Aldering übernahm die Übersetzungen in Deutsch, Christa van Dee führte die Gespräche mit jeweils drei deutschen und drei niederländischen Zeitzeugen und Geert Römer filmte die Interviews, gab Regieanweisungen und schnitt anschließend den Film zusammen, indem er Filmsequenzen aus dem Krieg zwischen die einzelnen Gespräche legte. Entstanden ist ein halbstündiger Dokumentationsfilm mit dem Titel "Angst und Geduld", der am Freitag, 7. Oktober, im PAN gezeigt wird.

"Angst gab es auf beiden Seiten der Grenze", erklärt Christa van Dee. "Aber ich habe den Eindruck, dass die auf deutscher Seite intensiver war. Dort herrschte Unsicherheit und Misstrauen, selbst gegenüber Nachbarn, die Angst war innerlich. Wir Niederländer hatten Angst vor Bombardements, gingen aber dann wieder unserem Alltag nach."

Der Niederländer Theo van der Heide erzählt in dem Film, dass er in Netterden untertauchte, weil er Angst vor Zwangsarbeit hatte. Frans Dellemann, Ende 80, beschrieb, wie nach einem Flugzeugabsturz Niederländer und deutsche Soldaten zum Schutz in einen Keller unterkamen und der Kommandant sagte: "Lasst uns zusammen beten!" Hendrik Braam berichtet, dass das Leben einfach weiterging. "Wir bekamen nicht viel mit, es gab keine Nachrichten und kein Fernsehen." Auf der deutschen Seite erzählt Maria Verbücheln von der Hitler-Jugend, wo jeder Mitglied werden musste.

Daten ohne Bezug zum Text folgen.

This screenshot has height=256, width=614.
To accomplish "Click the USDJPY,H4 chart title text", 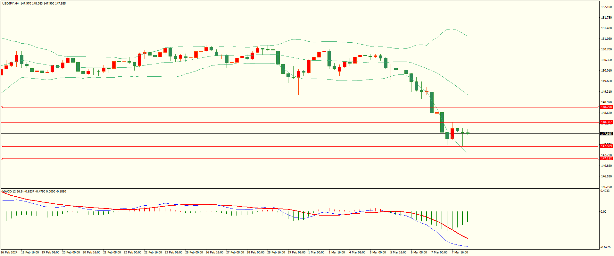I will tap(10, 4).
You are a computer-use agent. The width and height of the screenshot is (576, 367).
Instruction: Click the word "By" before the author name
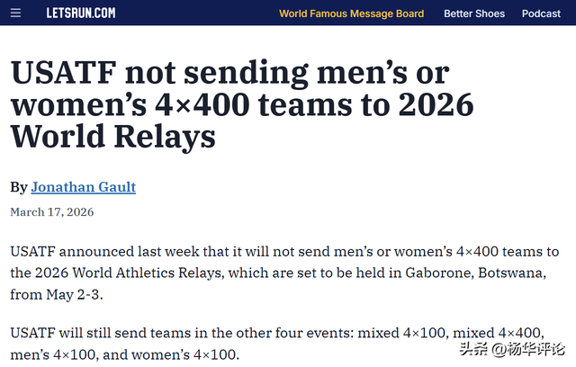18,187
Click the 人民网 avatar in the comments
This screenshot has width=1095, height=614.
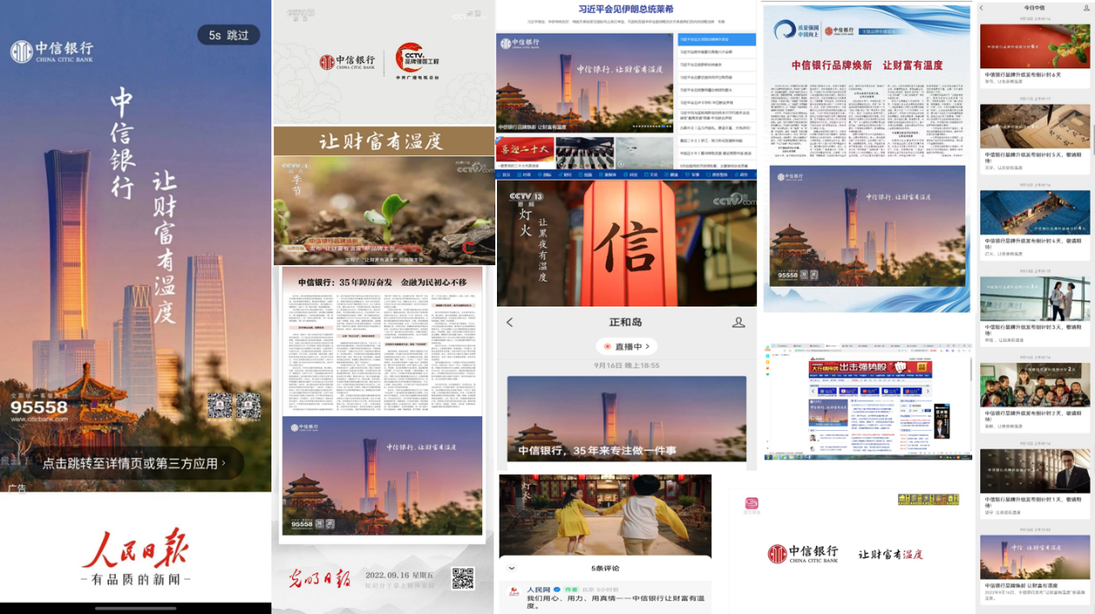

Frau Terwiehl berichtet, dass sie nicht am Tisch ihres Freundes sitzen durfte, als der Vater, der bei der Waffen-SS war, erfuhr, dass sie belgische und niederländische Eltern hatte und "nicht arisch war". Der mittlerweile verstorbene Matthias Büll, der im Krieg zwei Brüder verlor, hat alle Briefe seiner Mutter und der Söhne, die im Krieg geschrieben wurden, aufbewahrt. "Darin geht es viel um Gefühle", sagt Christa van Dee.

Seit 2013 organisiert der VLN jährlich einen internationalen Nachbarschaftstag für die niederländischen Bürger an der Grenze und die deutschen Nachbarn - bisher immer in Netterden. Diesmal gehen die Organisatoren über die Grenze mit ihrer Dokumentation, um dort gemeinsam mit deutschen und niederländischen Bürgern die Vorführung zu erleben und ins Gespräch zu kommen. Auch einige der Zeitzeugen werden vor Ort sein.

Zusätzlich kommt der Buchautor Marcel Rözer, der ursprünglich aus Ulft kommt und aus seinem Buch "So Vader" (So wie dein Vater) berichtet. Immer wieder wurde ihm vorgeworfen, dass sein Großvater Mitglied bei der NSB - einer niederländischen Nazi-Abteilung - war und sein Vater mit 19 Jahren zur Waffen-SS ging. Er beschreibt, wie er es erst spät herausgefunden hatte, weil die Familie nicht darüber sprach, und wie es ihm damit erging. Außerdem wird auch eine sechsminütige Zusammenfassung des Memorial-Festes "70 Jahre der Freiheit", das im Mai 2015 in Netterden gefeiert wurde, gezeigt.